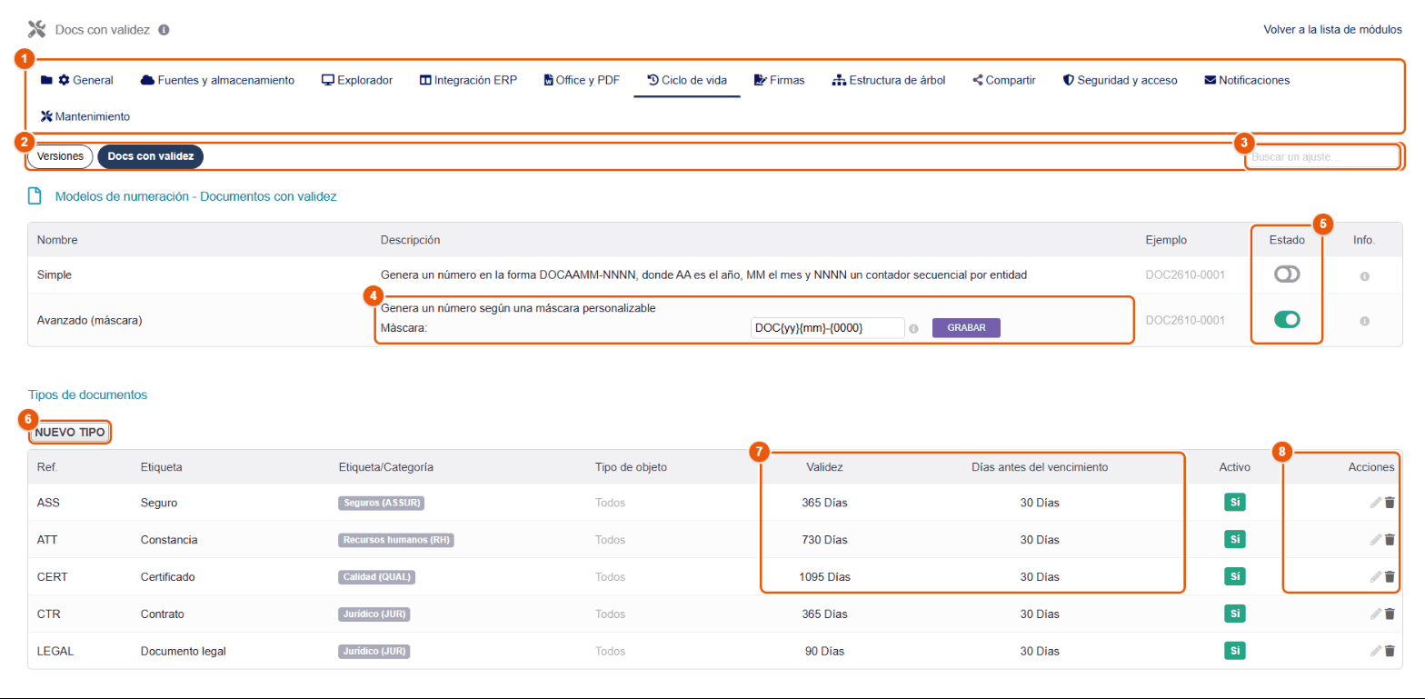Screen dimensions: 1425x699
Task: Click info icon in Avanzado (máscara) row
Action: [x=1364, y=320]
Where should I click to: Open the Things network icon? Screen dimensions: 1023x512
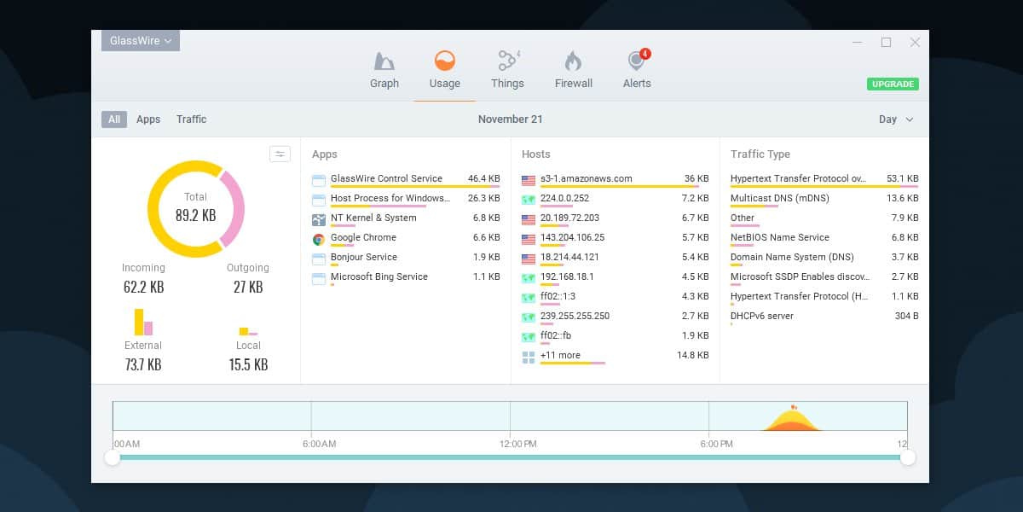click(x=509, y=61)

*What you will do*
Format every line of the material above as a JSON list of strings, one string per line, skipping blank lines and leaving the pictures out.

*Output of the task*
[
  "Screen dimensions: 1425x699",
  "Task: Click info icon in Avanzado (máscara) row",
  "Action: [x=1364, y=320]",
  "Where should I click to: Open the Things network icon? Screen dimensions: 1023x512",
  "click(x=509, y=61)"
]